◆ Job ◆
Reproduce the stretch of records from the line containing "Screen dimensions: 212x161" through the line containing "Bookmark this page", substituting "Choose" for "Select" and leaving everything else unchanged.

(Data extracted from a collection)
-*-

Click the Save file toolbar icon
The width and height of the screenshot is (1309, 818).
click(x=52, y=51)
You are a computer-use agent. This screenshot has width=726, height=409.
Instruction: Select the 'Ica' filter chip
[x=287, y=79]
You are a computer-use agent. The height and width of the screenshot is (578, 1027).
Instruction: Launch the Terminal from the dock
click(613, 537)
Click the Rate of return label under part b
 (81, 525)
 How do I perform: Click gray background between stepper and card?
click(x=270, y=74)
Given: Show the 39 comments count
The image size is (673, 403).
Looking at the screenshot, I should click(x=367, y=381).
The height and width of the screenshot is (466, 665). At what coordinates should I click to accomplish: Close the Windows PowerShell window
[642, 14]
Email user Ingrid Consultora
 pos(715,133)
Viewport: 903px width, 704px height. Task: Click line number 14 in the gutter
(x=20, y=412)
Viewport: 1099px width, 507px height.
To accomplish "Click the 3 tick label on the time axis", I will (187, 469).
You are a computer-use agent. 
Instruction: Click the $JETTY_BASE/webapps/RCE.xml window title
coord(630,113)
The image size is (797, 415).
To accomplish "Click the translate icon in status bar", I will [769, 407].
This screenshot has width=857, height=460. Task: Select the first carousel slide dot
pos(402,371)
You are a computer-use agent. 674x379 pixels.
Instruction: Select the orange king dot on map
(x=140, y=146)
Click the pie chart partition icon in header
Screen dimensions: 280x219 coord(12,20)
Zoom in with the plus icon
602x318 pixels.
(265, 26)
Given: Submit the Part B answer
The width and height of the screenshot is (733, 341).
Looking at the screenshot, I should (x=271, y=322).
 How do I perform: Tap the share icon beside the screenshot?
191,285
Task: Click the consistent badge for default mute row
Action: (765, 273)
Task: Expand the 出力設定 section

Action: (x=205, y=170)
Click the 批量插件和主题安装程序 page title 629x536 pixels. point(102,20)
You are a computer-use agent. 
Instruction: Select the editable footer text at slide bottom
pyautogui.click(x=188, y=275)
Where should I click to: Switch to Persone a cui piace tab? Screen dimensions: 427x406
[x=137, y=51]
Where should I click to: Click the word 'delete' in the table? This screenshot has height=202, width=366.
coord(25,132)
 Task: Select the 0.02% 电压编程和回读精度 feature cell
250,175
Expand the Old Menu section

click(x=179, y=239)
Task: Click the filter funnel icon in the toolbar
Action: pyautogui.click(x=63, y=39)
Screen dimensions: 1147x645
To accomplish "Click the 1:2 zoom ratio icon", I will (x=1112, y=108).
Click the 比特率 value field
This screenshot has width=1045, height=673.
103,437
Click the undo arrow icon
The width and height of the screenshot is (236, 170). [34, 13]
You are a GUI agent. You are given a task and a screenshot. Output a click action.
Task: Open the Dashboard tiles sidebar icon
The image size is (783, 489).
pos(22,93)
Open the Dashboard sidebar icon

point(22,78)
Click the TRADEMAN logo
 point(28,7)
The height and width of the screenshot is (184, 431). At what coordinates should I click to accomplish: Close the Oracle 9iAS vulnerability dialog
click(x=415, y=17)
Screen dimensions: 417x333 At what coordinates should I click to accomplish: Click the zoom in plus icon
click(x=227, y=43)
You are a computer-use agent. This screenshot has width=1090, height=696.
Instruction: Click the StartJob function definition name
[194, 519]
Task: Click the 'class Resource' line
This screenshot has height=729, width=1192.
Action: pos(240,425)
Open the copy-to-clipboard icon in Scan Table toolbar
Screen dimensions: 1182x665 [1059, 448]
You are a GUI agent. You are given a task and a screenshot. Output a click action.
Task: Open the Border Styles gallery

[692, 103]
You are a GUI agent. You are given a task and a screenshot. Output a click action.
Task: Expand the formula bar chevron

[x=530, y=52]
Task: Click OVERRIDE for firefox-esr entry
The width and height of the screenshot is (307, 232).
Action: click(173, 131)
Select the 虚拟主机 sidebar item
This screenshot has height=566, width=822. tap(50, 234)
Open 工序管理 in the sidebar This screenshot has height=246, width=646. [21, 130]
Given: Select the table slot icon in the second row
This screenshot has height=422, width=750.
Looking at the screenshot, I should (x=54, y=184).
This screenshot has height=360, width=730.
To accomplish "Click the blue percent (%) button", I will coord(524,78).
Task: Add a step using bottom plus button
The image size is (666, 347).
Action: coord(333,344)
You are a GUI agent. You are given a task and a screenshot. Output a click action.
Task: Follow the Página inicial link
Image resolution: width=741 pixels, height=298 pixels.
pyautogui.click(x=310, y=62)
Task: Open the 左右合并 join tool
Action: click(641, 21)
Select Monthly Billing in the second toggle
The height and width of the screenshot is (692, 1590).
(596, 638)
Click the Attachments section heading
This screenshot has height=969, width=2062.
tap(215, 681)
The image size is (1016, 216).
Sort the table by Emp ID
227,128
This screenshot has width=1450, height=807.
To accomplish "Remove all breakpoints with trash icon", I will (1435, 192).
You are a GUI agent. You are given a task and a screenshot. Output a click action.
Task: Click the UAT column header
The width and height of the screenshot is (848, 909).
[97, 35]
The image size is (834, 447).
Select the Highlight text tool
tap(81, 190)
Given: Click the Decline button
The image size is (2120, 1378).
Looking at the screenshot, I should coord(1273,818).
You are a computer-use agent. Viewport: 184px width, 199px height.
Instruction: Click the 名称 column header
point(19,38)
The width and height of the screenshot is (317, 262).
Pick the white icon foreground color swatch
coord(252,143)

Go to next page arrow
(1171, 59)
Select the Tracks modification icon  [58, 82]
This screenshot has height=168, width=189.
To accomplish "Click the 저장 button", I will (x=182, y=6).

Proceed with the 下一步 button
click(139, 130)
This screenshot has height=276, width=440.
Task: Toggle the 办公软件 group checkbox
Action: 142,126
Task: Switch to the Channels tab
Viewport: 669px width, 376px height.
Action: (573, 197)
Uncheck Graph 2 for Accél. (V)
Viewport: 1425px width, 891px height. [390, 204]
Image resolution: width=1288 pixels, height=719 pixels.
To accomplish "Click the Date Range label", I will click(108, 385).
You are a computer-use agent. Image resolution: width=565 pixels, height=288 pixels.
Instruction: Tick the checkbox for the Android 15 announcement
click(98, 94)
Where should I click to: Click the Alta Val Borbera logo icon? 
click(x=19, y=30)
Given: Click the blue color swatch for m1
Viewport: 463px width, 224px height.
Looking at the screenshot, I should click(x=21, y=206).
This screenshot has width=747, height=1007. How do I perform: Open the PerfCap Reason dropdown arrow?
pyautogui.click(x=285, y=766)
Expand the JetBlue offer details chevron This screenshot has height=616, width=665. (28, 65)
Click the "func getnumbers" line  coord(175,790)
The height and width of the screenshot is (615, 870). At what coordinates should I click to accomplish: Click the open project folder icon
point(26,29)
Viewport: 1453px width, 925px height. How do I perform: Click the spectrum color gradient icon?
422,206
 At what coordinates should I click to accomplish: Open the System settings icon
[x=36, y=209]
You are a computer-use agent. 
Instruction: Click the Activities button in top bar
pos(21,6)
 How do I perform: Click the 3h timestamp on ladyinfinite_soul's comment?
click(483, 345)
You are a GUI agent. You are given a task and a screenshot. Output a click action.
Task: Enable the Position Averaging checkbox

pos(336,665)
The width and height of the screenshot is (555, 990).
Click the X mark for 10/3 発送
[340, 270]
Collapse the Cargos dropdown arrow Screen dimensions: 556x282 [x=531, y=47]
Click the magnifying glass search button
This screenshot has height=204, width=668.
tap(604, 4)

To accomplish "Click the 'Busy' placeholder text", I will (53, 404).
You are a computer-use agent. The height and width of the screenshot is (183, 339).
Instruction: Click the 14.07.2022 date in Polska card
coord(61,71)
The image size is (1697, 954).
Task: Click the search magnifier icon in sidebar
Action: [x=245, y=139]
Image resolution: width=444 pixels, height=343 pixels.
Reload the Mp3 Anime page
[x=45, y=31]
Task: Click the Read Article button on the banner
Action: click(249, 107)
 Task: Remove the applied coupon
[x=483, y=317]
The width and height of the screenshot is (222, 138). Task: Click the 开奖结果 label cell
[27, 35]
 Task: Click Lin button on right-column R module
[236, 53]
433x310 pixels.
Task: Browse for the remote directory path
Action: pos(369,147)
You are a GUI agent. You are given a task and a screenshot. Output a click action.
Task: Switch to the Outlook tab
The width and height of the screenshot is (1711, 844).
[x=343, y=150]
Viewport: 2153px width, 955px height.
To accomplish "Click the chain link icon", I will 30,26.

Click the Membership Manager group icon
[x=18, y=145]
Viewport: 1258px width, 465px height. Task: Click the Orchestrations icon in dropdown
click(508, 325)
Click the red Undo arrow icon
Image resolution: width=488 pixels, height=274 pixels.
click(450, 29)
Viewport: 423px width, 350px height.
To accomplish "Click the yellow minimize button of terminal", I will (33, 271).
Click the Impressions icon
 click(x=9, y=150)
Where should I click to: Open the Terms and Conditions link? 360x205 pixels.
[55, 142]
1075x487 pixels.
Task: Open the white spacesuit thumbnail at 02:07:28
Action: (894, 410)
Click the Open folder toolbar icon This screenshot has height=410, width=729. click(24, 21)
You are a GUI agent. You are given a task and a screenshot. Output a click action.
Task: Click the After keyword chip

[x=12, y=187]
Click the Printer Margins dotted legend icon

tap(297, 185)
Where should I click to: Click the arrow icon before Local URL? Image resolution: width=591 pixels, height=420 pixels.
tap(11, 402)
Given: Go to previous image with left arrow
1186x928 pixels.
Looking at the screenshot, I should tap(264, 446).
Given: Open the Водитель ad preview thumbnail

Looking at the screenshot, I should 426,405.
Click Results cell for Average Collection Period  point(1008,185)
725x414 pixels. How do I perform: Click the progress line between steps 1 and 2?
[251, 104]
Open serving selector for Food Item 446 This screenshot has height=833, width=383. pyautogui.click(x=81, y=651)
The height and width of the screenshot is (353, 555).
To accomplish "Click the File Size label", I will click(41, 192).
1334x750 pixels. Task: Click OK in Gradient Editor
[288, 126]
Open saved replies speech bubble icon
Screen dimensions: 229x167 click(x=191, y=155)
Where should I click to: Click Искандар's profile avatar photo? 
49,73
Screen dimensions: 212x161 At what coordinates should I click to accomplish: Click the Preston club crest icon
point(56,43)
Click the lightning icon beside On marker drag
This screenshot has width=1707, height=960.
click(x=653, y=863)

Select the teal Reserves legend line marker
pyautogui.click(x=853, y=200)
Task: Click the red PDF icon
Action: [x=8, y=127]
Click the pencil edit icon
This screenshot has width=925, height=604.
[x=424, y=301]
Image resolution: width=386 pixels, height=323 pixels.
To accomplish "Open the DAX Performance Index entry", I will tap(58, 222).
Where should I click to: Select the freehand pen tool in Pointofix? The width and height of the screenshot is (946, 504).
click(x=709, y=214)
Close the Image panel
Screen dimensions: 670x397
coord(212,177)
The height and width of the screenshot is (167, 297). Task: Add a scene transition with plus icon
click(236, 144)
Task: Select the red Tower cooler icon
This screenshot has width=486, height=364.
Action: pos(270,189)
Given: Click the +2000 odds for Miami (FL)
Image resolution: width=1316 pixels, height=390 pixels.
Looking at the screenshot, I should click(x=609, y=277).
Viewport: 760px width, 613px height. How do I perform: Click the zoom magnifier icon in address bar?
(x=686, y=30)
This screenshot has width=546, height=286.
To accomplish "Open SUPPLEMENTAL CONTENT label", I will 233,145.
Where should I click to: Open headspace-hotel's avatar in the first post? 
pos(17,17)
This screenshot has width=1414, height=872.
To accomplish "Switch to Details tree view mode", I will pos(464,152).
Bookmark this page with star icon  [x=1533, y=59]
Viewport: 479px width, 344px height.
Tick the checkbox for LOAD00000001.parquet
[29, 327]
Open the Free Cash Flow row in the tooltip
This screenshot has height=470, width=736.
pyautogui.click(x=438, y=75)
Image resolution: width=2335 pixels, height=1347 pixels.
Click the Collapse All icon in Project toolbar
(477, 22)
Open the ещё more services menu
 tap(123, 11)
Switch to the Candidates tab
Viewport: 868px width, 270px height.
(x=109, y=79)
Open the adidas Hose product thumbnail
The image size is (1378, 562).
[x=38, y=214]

-*-

◆ Problem solution ◆
Screen dimensions: 212x161 At what coordinates should I click to accomplish: Click the Preston club crest icon
point(56,43)
Click the lightning icon beside On marker drag
This screenshot has width=1707, height=960.
click(x=653, y=863)

Choose the teal Reserves legend line marker
pyautogui.click(x=853, y=200)
Task: Click the red PDF icon
Action: [x=8, y=127]
Click the pencil edit icon
This screenshot has width=925, height=604.
[x=424, y=301]
Image resolution: width=386 pixels, height=323 pixels.
To accomplish "Open the DAX Performance Index entry", I will tap(58, 222).
Where should I click to: Choose the freehand pen tool in Pointofix? The width and height of the screenshot is (946, 504).
click(x=709, y=214)
Close the Image panel
Screen dimensions: 670x397
coord(212,177)
The height and width of the screenshot is (167, 297). Task: Add a scene transition with plus icon
click(236, 144)
Task: Choose the red Tower cooler icon
This screenshot has width=486, height=364.
Action: pos(270,189)
Given: Click the +2000 odds for Miami (FL)
Image resolution: width=1316 pixels, height=390 pixels.
Looking at the screenshot, I should click(x=609, y=277).
Viewport: 760px width, 613px height. How do I perform: Click the zoom magnifier icon in address bar?
(x=686, y=30)
This screenshot has width=546, height=286.
To accomplish "Open SUPPLEMENTAL CONTENT label", I will 233,145.
Where should I click to: Open headspace-hotel's avatar in the first post? 
pos(17,17)
This screenshot has width=1414, height=872.
To accomplish "Switch to Details tree view mode", I will pos(464,152).
Bookmark this page with star icon  [x=1533, y=59]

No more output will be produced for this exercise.